§ Task details: Every record shown below should be duplicated exactly.

[Pixel coordinate grounding data]

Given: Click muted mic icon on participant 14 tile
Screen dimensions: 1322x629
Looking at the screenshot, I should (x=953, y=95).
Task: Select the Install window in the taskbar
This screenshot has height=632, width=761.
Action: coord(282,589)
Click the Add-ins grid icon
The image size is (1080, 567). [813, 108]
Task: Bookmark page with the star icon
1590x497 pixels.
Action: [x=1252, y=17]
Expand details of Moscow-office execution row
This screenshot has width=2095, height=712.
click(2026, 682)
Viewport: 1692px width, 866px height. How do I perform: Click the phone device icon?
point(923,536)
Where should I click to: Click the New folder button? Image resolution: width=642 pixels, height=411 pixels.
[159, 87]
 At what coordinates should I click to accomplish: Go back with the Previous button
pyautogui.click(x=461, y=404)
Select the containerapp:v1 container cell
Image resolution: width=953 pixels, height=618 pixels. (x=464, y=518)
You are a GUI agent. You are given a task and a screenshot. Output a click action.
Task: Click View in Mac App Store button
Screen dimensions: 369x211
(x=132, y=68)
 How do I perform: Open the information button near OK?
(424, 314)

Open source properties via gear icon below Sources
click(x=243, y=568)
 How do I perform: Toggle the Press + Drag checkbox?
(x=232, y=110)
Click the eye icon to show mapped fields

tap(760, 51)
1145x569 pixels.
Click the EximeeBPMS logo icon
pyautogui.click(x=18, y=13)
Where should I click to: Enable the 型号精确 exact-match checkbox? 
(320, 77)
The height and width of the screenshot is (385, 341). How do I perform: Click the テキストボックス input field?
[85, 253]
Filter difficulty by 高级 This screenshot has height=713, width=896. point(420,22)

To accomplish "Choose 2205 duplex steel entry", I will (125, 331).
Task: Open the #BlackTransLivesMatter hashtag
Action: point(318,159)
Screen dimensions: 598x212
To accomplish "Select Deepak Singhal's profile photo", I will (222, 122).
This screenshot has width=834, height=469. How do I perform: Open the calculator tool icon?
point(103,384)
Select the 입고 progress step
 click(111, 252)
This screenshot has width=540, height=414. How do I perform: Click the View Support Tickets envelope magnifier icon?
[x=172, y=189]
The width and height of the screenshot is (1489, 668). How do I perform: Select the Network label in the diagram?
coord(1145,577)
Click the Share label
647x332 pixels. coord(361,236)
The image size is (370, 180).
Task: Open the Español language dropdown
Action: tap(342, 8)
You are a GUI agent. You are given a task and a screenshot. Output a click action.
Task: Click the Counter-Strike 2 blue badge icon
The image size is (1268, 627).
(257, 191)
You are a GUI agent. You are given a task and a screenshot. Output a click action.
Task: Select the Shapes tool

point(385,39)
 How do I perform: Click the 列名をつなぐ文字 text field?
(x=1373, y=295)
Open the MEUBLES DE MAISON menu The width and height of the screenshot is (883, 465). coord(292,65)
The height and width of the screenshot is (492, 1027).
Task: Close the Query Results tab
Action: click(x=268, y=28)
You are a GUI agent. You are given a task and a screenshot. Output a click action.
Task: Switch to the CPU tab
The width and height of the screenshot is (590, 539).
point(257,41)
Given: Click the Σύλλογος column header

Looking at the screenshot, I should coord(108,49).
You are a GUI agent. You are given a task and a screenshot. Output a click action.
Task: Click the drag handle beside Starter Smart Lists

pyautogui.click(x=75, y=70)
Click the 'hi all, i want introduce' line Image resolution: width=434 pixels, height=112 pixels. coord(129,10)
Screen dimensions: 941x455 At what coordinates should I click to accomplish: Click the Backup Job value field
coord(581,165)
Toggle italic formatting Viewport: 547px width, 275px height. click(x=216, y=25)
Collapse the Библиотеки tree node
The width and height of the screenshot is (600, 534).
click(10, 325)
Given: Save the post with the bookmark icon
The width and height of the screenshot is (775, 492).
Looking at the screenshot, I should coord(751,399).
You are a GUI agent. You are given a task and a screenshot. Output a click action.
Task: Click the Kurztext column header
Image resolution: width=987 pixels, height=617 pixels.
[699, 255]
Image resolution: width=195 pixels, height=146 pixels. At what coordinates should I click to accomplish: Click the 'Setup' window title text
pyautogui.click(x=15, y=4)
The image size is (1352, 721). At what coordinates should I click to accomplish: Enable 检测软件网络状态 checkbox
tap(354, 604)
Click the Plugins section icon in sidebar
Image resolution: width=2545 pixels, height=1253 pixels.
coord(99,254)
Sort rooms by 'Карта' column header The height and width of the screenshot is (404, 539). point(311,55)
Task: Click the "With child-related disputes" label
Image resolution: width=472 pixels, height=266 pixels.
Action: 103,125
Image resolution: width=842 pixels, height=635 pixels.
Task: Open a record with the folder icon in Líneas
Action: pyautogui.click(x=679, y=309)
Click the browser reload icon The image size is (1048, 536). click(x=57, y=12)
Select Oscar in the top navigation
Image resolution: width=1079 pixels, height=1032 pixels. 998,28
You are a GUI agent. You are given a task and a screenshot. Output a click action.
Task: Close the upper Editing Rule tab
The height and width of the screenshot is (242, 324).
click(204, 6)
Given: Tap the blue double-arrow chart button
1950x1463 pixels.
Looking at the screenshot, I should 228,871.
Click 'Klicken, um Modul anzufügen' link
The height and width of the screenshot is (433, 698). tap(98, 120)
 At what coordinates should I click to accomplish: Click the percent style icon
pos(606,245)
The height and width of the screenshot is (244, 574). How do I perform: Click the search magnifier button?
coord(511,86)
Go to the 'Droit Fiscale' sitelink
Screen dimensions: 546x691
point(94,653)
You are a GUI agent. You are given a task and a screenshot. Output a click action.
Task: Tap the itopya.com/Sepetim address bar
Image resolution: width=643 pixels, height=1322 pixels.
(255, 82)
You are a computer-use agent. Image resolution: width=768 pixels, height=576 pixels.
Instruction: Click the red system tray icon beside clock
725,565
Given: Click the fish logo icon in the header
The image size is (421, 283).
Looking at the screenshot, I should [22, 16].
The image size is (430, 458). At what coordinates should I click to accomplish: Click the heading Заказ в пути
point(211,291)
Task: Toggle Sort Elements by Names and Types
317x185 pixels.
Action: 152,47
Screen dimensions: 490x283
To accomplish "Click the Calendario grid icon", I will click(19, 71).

§ Result below:
Given: Click muted mic icon on participant 14 tile
Screen dimensions: 1322x629
Looking at the screenshot, I should (x=953, y=95).
Task: Select the Install window in the taskbar
This screenshot has height=632, width=761.
Action: coord(282,589)
Click the Add-ins grid icon
The image size is (1080, 567). [813, 108]
Task: Bookmark page with the star icon
1590x497 pixels.
Action: [x=1252, y=17]
Expand details of Moscow-office execution row
This screenshot has width=2095, height=712.
click(2026, 682)
Viewport: 1692px width, 866px height. How do I perform: Click the phone device icon?
point(923,536)
Where should I click to: Click the New folder button? Image resolution: width=642 pixels, height=411 pixels.
[159, 87]
 At what coordinates should I click to accomplish: Go back with the Previous button
pyautogui.click(x=461, y=404)
Select the containerapp:v1 container cell
Image resolution: width=953 pixels, height=618 pixels. (x=464, y=518)
You are a GUI agent. You are given a task and a screenshot. Output a click action.
Task: Click View in Mac App Store button
Screen dimensions: 369x211
(x=132, y=68)
 How do I perform: Open the information button near OK?
(424, 314)

Open source properties via gear icon below Sources
click(x=243, y=568)
 How do I perform: Toggle the Press + Drag checkbox?
(x=232, y=110)
Click the eye icon to show mapped fields

tap(760, 51)
1145x569 pixels.
Click the EximeeBPMS logo icon
pyautogui.click(x=18, y=13)
Where should I click to: Enable the 型号精确 exact-match checkbox? 
(320, 77)
The height and width of the screenshot is (385, 341). How do I perform: Click the テキストボックス input field?
[85, 253]
Filter difficulty by 高级 This screenshot has height=713, width=896. point(420,22)

To accomplish "Choose 2205 duplex steel entry", I will (125, 331).
Task: Open the #BlackTransLivesMatter hashtag
Action: point(318,159)
Screen dimensions: 598x212
To accomplish "Select Deepak Singhal's profile photo", I will (222, 122).
This screenshot has width=834, height=469. How do I perform: Open the calculator tool icon?
point(103,384)
Select the 입고 progress step
 click(111, 252)
This screenshot has width=540, height=414. How do I perform: Click the View Support Tickets envelope magnifier icon?
[x=172, y=189]
The width and height of the screenshot is (1489, 668). How do I perform: Select the Network label in the diagram?
coord(1145,577)
Click the Share label
647x332 pixels. coord(361,236)
The image size is (370, 180).
Task: Open the Español language dropdown
Action: tap(342, 8)
You are a GUI agent. You are given a task and a screenshot. Output a click action.
Task: Click the Counter-Strike 2 blue badge icon
The image size is (1268, 627).
(257, 191)
You are a GUI agent. You are given a task and a screenshot. Output a click action.
Task: Select the Shapes tool

point(385,39)
 How do I perform: Click the 列名をつなぐ文字 text field?
(x=1373, y=295)
Open the MEUBLES DE MAISON menu The width and height of the screenshot is (883, 465). coord(292,65)
The height and width of the screenshot is (492, 1027).
Task: Close the Query Results tab
Action: click(x=268, y=28)
You are a GUI agent. You are given a task and a screenshot. Output a click action.
Task: Switch to the CPU tab
The width and height of the screenshot is (590, 539).
point(257,41)
Given: Click the Σύλλογος column header

Looking at the screenshot, I should coord(108,49).
You are a GUI agent. You are given a task and a screenshot. Output a click action.
Task: Click the drag handle beside Starter Smart Lists

pyautogui.click(x=75, y=70)
Click the 'hi all, i want introduce' line Image resolution: width=434 pixels, height=112 pixels. coord(129,10)
Screen dimensions: 941x455 At what coordinates should I click to accomplish: Click the Backup Job value field
coord(581,165)
Toggle italic formatting Viewport: 547px width, 275px height. click(x=216, y=25)
Collapse the Библиотеки tree node
The width and height of the screenshot is (600, 534).
click(10, 325)
Given: Save the post with the bookmark icon
The width and height of the screenshot is (775, 492).
Looking at the screenshot, I should coord(751,399).
You are a GUI agent. You are given a task and a screenshot. Output a click action.
Task: Click the Kurztext column header
Image resolution: width=987 pixels, height=617 pixels.
[699, 255]
Image resolution: width=195 pixels, height=146 pixels. At what coordinates should I click to accomplish: Click the 'Setup' window title text
pyautogui.click(x=15, y=4)
The image size is (1352, 721). At what coordinates should I click to accomplish: Enable 检测软件网络状态 checkbox
tap(354, 604)
Click the Plugins section icon in sidebar
Image resolution: width=2545 pixels, height=1253 pixels.
coord(99,254)
Sort rooms by 'Карта' column header The height and width of the screenshot is (404, 539). point(311,55)
Task: Click the "With child-related disputes" label
Image resolution: width=472 pixels, height=266 pixels.
Action: 103,125
Image resolution: width=842 pixels, height=635 pixels.
Task: Open a record with the folder icon in Líneas
Action: pyautogui.click(x=679, y=309)
Click the browser reload icon The image size is (1048, 536). click(x=57, y=12)
Select Oscar in the top navigation
Image resolution: width=1079 pixels, height=1032 pixels. 998,28
You are a GUI agent. You are given a task and a screenshot. Output a click action.
Task: Close the upper Editing Rule tab
The height and width of the screenshot is (242, 324).
click(204, 6)
Given: Tap the blue double-arrow chart button
1950x1463 pixels.
Looking at the screenshot, I should 228,871.
Click 'Klicken, um Modul anzufügen' link
The height and width of the screenshot is (433, 698). tap(98, 120)
 At what coordinates should I click to accomplish: Click the percent style icon
pos(606,245)
The height and width of the screenshot is (244, 574). How do I perform: Click the search magnifier button?
coord(511,86)
Go to the 'Droit Fiscale' sitelink
Screen dimensions: 546x691
point(94,653)
You are a GUI agent. You are given a task and a screenshot. Output a click action.
Task: Tap the itopya.com/Sepetim address bar
Image resolution: width=643 pixels, height=1322 pixels.
(255, 82)
You are a computer-use agent. Image resolution: width=768 pixels, height=576 pixels.
Instruction: Click the red system tray icon beside clock
725,565
Given: Click the fish logo icon in the header
The image size is (421, 283).
Looking at the screenshot, I should [22, 16].
The image size is (430, 458). At what coordinates should I click to accomplish: Click the heading Заказ в пути
point(211,291)
Task: Toggle Sort Elements by Names and Types
317x185 pixels.
Action: 152,47
Screen dimensions: 490x283
To accomplish "Click the Calendario grid icon", I will click(19, 71).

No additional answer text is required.